Human rights watch demands Israel to stop demolishing Palestinian homes
Human rights watch demands Israel to stop demolishing Palestinian homes
Sunday, June 14,2009 07:41

The organization of human rights watch on Saturday called on Israel to immediately stop the demolition of Palestinian homes and property in the West Bank, and compensate the people it displaced.


The IOA destroyed the homes and property of 18 shepherd families in the northern Jordan Valley on 4th June 2009, displacing approximately 130 people after ordering them on May 31 to evacuate at the pretext they were living in a "closed military zone".
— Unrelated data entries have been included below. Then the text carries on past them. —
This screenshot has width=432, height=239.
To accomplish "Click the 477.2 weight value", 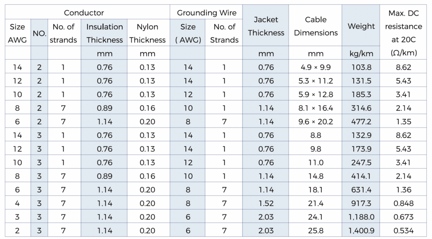I will (361, 122).
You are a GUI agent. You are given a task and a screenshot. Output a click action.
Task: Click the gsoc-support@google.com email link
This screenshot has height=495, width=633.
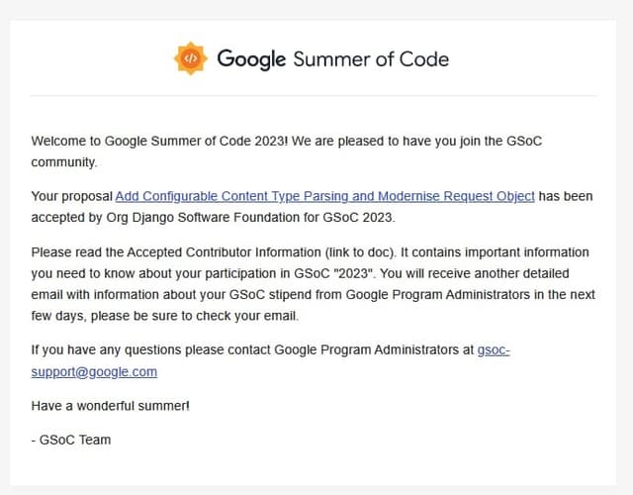coord(94,371)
Some of the families whose homes and property were destroyed had been living in their village since at least the 1950s, the HRW added.


"Giving families less than a week to evacuate their homes, without any opportunity for review or appeal, is as heartless as it is unfair," Sarah Whitson, the HRW Middle East director, said.


"Israel should have given these people due process to contest their displacement," she noted.


Palestinian witnesses informed the HRW that about 20 IOF jeeps, three bulldozers, and several government cars arrived on the morning of June 4 in the area and demolished 13 residential buildings, 19 animal pens and 18 traditional ovens.


The HRW pointed out that the 18 displaced families included 67 children, adding that the IOF troops also confiscated a tractor, a trailer and portable water tank.


"It"s astonishing to see Israel evict Palestinians from their villages in the West Bank, yet again violating the rights of the occupied population, while allowing settlements which by law should never have been built in the first place, to remain," Whitson underlined.


In another unrelated context, dozens of Israeli dancers and extremists roamed the streets of occupied Jerusalem on Saturday and made provocative acts and remarks in an attempt to irritate the feelings of Jerusalemite people.


The IOA had issued orders calling on the Palestinian merchants in the Old City of Jerusalem to keep their stores open in anticipation of the influx of thousands of settlers for shopping.